Example: Several SQL Logins (FEMA, PublicWorks, Cadastral, Coastal, EmergencyServices).
Data would be named: GDBNAME.EmergencyServices.FireStations
And so on.
My question is, I started to take a look at ESRI's local government model gdb schema, and everything is organized in feature datasets. This is confusing to me.
I've always used feature datasets for feature classes that were truly related, for instance, terrain datasets, network datasets, parcel fabric, data with shared topological rulesets.
I've avoided using datasets as my organizational pattern mainly to avoid unnecessary schema locks on an entire dataset when a user is accessing one feature class within.
Have gdb organizational standards changed? Can someone more knowledgeable than me please explain this me so I can understand and try adapting this practice into my own work? I like the idea of the Government Model but need justifying as to why it was organized this way.
Any help is appreciated,
> ... I've always used feature datasets for feature classes that were truly related, for instance, terrain datasets, network datasets, parcel fabric, data with shared topological rulesets. ... I've avoided using datasets as my organizational pattern mainly to avoid unnecessary schema locks on an entire dataset when a user is accessing one feature class within.
I completely agree with your logic and statements above. As you said, a feature dataset is a collection of related feature classes that share a common coordinate system and they are generally used to spatially integrate related feature classes. However, I suppose that while it is technically possible to use a feature dataset for organizational purposes within a geodatabase, I don't think it is necessarily a best practice - from a technical persecptive.

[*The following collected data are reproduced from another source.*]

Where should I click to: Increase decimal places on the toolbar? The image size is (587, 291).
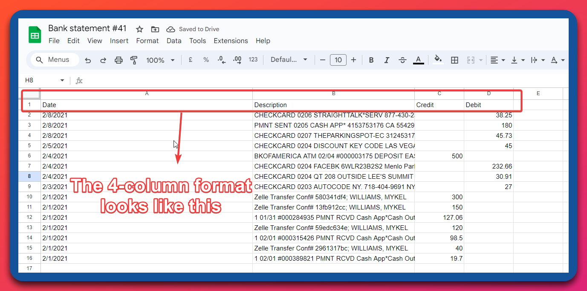tap(237, 60)
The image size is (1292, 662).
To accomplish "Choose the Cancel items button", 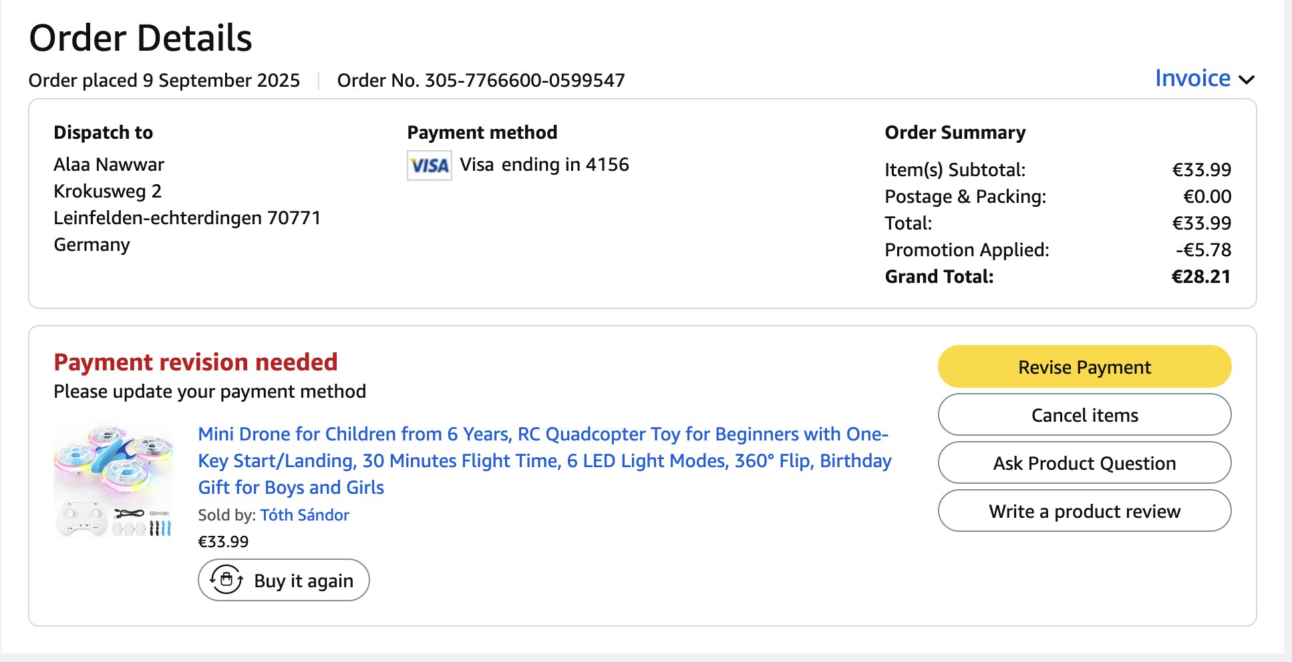I will point(1084,415).
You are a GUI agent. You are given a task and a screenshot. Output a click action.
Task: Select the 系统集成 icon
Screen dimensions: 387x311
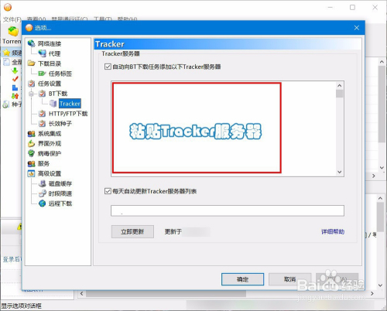tap(31, 134)
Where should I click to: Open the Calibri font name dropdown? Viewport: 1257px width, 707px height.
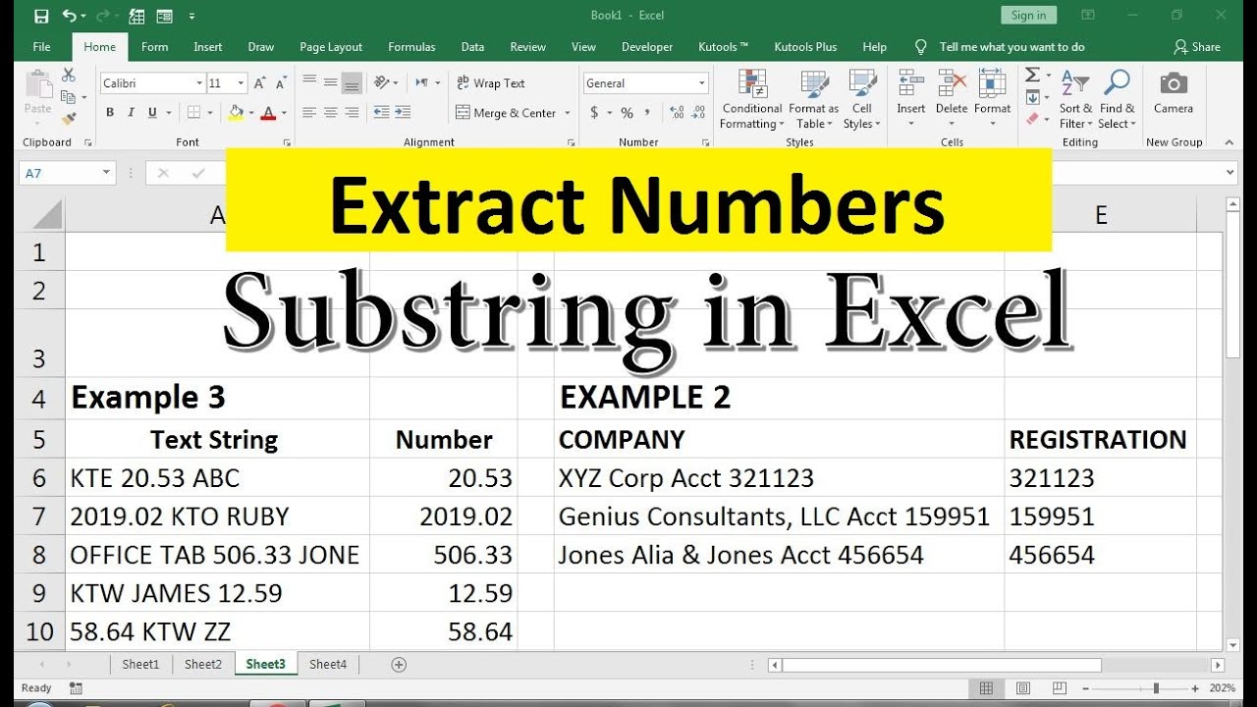(x=199, y=83)
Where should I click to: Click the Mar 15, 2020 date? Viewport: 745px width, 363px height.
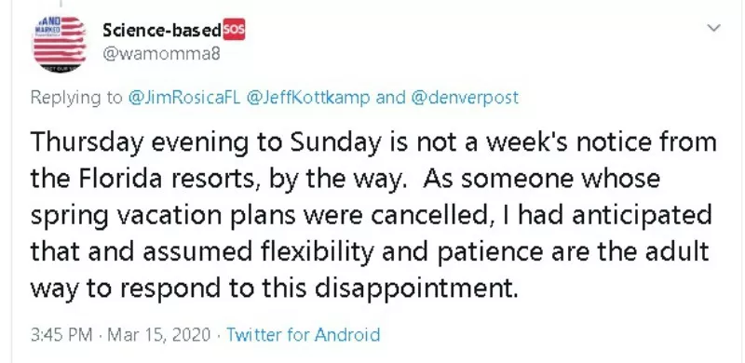click(x=158, y=334)
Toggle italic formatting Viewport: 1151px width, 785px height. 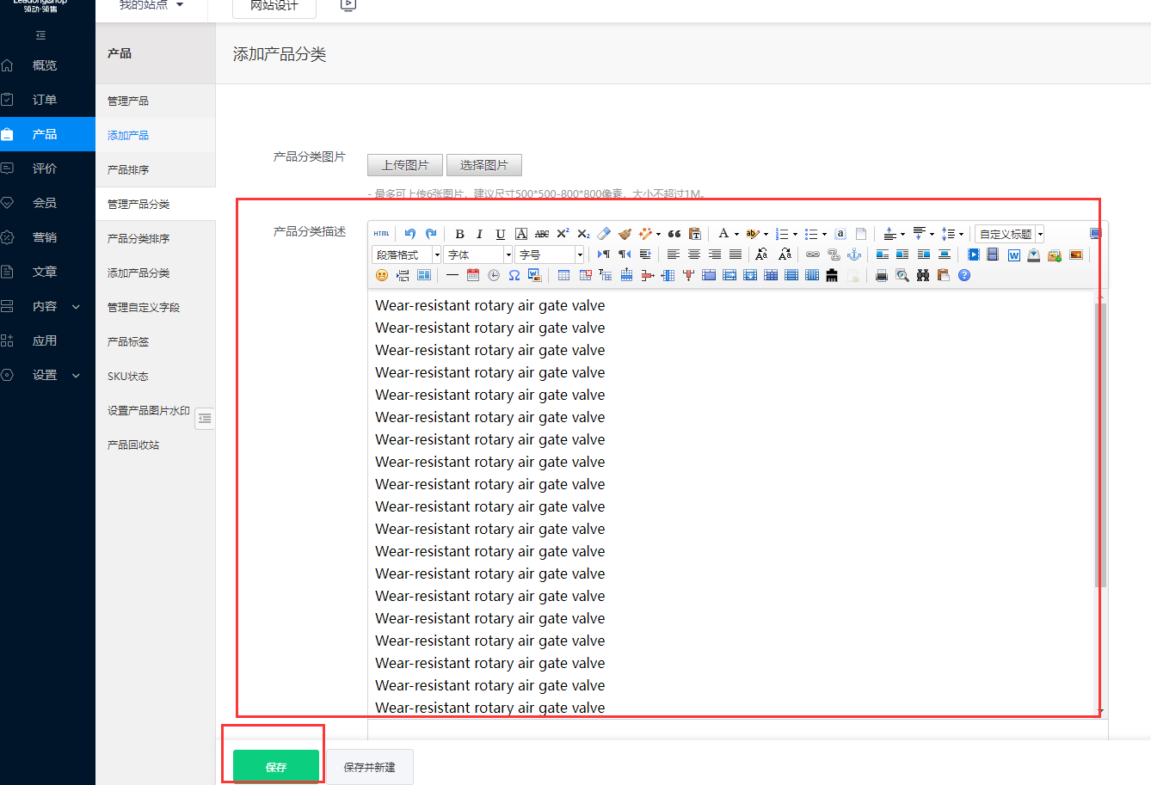click(x=479, y=234)
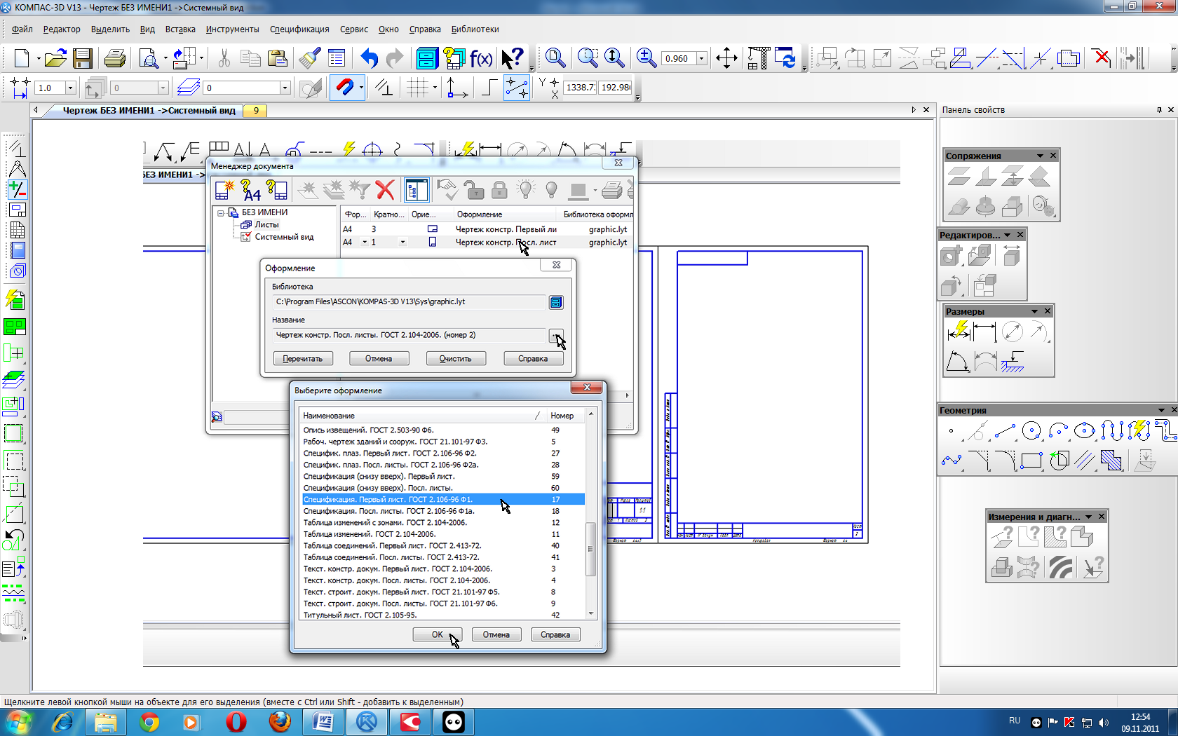
Task: Click the Undo arrow icon
Action: click(x=370, y=57)
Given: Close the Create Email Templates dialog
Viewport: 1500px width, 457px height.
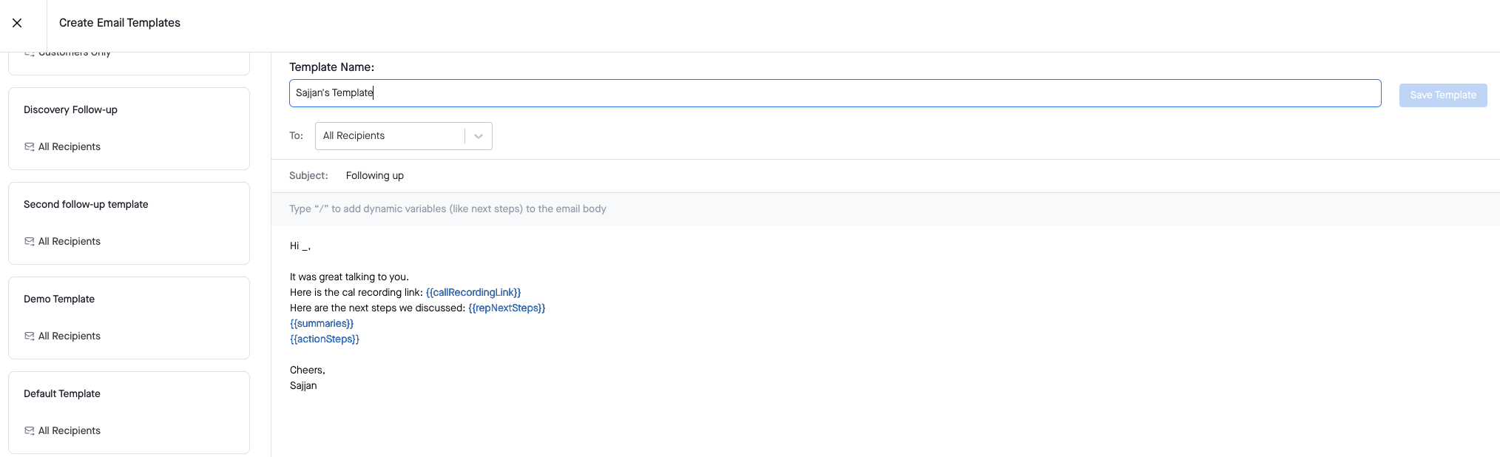Looking at the screenshot, I should click(x=17, y=23).
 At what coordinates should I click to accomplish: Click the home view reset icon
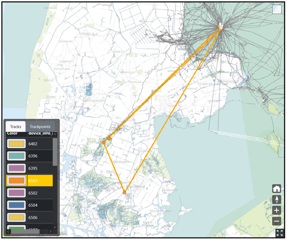click(277, 189)
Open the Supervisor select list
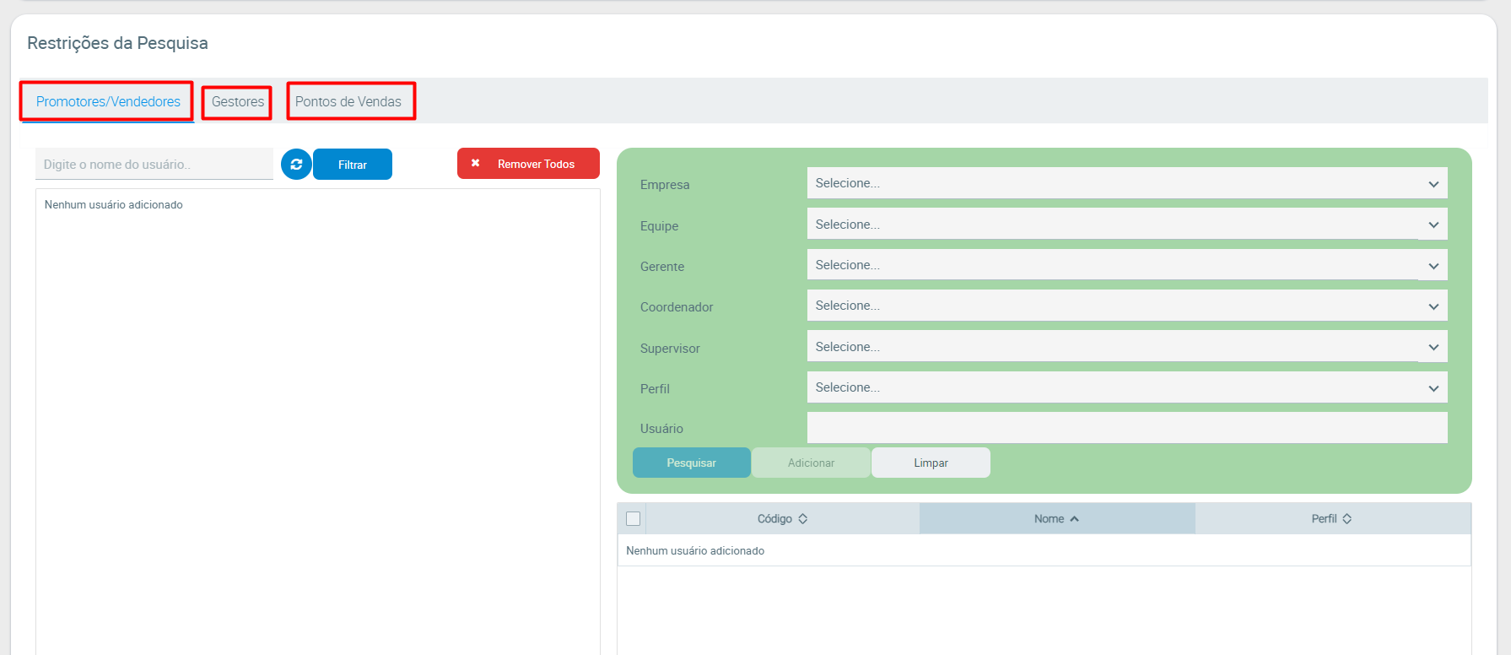The width and height of the screenshot is (1511, 655). [x=1126, y=347]
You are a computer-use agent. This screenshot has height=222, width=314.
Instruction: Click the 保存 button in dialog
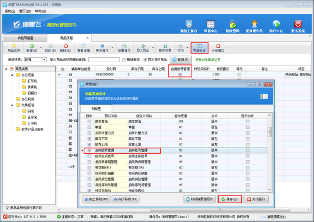[230, 199]
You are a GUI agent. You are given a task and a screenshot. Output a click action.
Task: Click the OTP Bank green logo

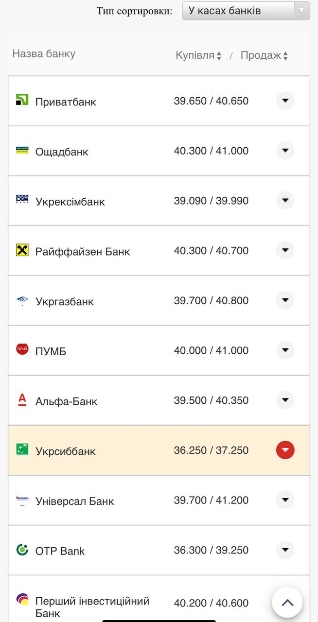(x=22, y=550)
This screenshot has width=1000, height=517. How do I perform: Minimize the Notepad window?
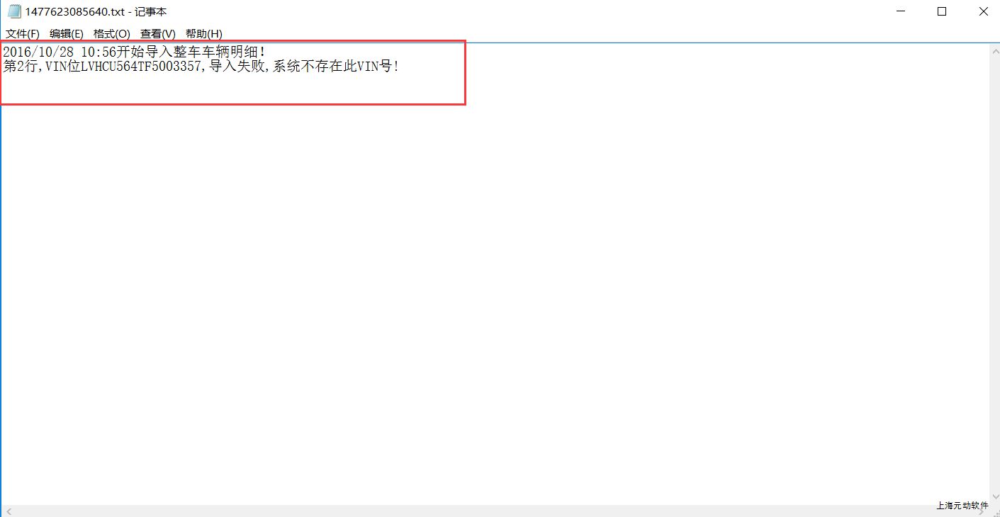[x=901, y=11]
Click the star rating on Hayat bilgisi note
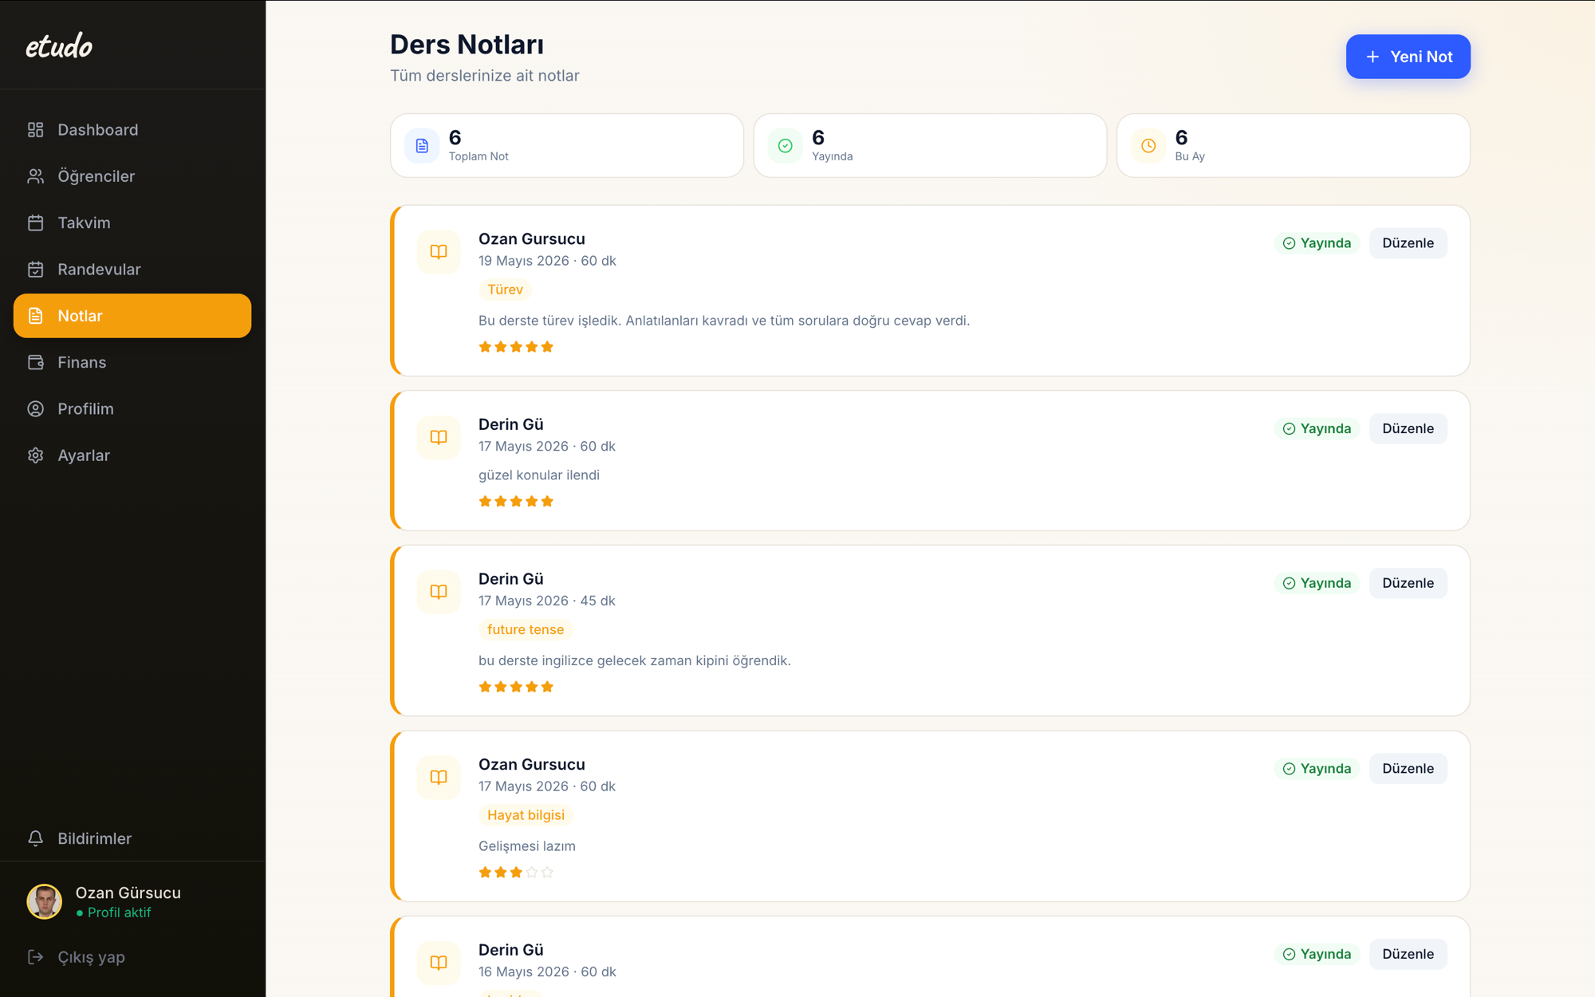1595x997 pixels. (516, 873)
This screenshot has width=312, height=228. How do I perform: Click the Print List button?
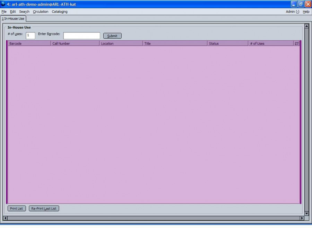coord(17,209)
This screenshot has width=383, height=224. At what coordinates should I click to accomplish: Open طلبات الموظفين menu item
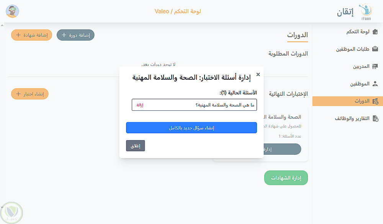(x=353, y=49)
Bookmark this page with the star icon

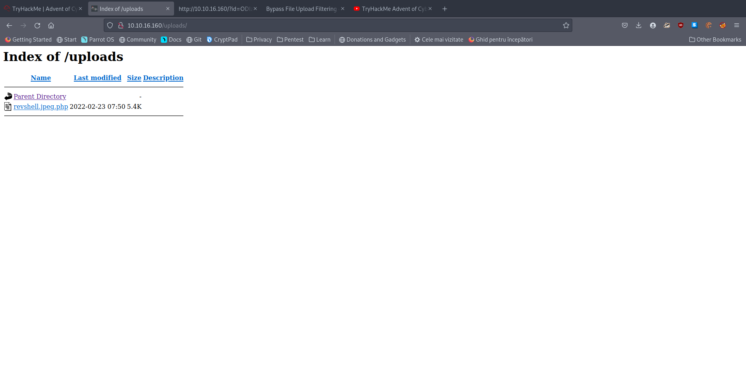[x=566, y=26]
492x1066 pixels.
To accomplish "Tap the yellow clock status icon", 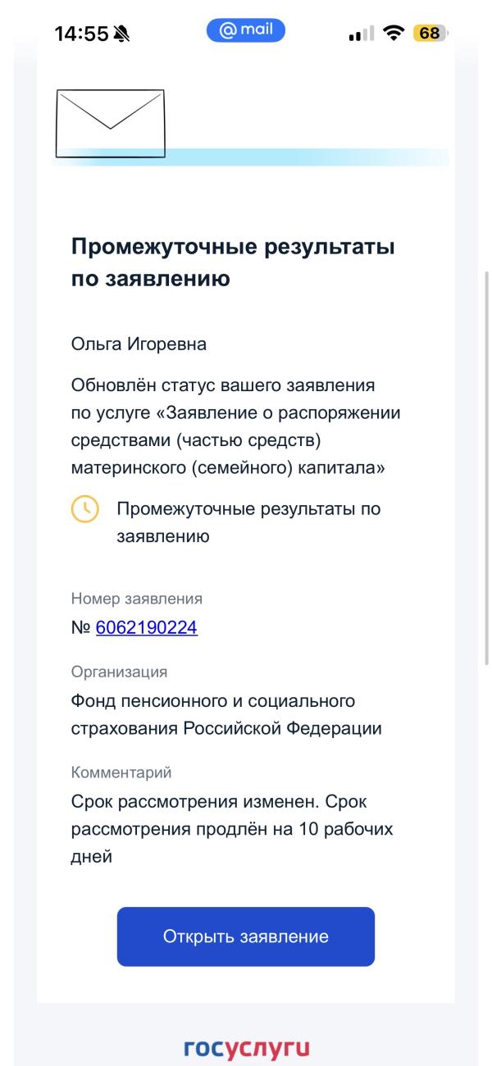I will (x=84, y=509).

I am not familiar with the Esri Local Government Model GDB schema - but I suppose they decided to use a feature dataset to aggregate feature classes thematically.
Hope this helps,
Yes, this is on par with my thinking. The Local Government Model GDB schema uses feature datasets as "folders". There isn't a single feature class in the GDB that is not a part of a dataset. I understand ESRI is doing this for an "all-encompassing" organizational pattern that can easily be plugged into any system. ESRI can't design a schema to fit every municipalities unique infrastructure for organizing feature classes, so they had to use feature datasets as "folders" and that would work more universally. I understand the process, I don't like it, but I understand.
Nick I feel your pain; recently an agency I contract to had me examine and deploy the LGIM. I scratched my head for a couple of weeks and made this post to the forum:
Best of luck
Thanks for the solace. How did you go about handling your situation? Just adding additional fields? I think LGM and it's accompanying map and app templates can still function when additional fields are added. Things start to break when names of feature classes are changed or when fields that are queried, are deleted. The addition of new fields shouldn't screw things up too bad. I don't think at least?
Added a couple, dropped a couple, tweaked a couple; just enough to fit the business model. I don't think ESRI intended it to be a one size fits all. That just won't work. If you stick with the feature class naming conventions, yes, you should be good to go. The deployment I worked on included using the Attribute Assistant, of which I am big fan. Its got couple hicups still, but by enlarge, its a handy tool to have.